## Assignment
Your answer must be a single number: the count of lines in the records below that include the string "computer".

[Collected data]
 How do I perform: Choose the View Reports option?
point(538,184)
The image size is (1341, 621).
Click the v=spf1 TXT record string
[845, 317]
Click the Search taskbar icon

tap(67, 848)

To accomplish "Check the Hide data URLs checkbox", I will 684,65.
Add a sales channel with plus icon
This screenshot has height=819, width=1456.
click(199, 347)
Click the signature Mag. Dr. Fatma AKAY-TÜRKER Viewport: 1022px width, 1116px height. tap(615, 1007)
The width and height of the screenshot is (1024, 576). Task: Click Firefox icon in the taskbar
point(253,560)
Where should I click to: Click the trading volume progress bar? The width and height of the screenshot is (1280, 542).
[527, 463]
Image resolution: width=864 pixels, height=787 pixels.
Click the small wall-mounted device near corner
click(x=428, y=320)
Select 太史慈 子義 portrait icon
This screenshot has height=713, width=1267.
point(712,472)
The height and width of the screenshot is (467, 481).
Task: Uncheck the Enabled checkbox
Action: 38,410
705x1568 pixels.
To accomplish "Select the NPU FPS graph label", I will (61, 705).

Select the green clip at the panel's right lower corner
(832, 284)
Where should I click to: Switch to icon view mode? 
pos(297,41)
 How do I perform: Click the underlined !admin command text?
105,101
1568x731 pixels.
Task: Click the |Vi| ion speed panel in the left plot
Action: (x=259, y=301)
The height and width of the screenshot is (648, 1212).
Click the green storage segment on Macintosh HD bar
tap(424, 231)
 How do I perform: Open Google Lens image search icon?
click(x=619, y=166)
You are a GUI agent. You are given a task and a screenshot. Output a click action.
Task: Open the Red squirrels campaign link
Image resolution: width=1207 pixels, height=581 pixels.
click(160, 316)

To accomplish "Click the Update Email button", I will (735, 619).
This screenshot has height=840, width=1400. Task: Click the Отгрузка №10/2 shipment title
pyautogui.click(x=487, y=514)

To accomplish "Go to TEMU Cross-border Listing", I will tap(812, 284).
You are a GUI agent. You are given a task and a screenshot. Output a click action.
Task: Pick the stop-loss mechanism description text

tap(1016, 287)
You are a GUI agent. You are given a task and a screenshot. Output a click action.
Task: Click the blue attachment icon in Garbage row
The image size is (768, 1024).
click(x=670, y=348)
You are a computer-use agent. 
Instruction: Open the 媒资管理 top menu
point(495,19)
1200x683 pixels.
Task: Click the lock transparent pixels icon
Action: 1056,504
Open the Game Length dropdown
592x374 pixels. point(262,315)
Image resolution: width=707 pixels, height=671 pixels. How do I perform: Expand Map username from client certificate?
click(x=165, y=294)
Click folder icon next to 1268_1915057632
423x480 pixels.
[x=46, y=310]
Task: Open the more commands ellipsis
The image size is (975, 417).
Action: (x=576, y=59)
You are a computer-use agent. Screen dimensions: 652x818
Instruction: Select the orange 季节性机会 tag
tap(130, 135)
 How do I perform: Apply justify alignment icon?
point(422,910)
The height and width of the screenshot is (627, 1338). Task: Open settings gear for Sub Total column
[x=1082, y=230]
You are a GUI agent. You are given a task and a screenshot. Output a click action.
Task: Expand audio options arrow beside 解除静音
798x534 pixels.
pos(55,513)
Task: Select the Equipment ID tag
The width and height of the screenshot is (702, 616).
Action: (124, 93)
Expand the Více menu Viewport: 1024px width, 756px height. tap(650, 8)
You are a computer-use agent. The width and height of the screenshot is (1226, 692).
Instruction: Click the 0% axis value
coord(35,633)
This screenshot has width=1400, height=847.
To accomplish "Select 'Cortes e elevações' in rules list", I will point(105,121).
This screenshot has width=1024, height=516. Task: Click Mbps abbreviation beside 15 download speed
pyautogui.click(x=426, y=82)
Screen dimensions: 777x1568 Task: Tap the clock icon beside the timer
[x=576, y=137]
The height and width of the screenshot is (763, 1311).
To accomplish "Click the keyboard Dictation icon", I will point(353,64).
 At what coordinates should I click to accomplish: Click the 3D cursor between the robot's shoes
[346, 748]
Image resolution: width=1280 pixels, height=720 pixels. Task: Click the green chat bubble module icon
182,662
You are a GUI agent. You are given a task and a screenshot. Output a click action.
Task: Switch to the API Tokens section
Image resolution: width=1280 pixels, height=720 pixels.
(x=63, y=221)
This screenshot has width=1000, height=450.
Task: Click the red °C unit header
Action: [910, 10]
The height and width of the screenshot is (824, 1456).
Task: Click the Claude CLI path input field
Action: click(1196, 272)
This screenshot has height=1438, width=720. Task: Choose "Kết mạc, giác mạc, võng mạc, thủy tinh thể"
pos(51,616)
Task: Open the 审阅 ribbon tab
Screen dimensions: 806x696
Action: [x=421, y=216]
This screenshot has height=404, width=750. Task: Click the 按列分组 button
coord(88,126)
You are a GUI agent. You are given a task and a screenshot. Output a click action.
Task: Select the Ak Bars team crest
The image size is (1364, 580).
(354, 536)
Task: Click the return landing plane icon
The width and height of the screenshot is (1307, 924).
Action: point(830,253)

## Exercise solution
3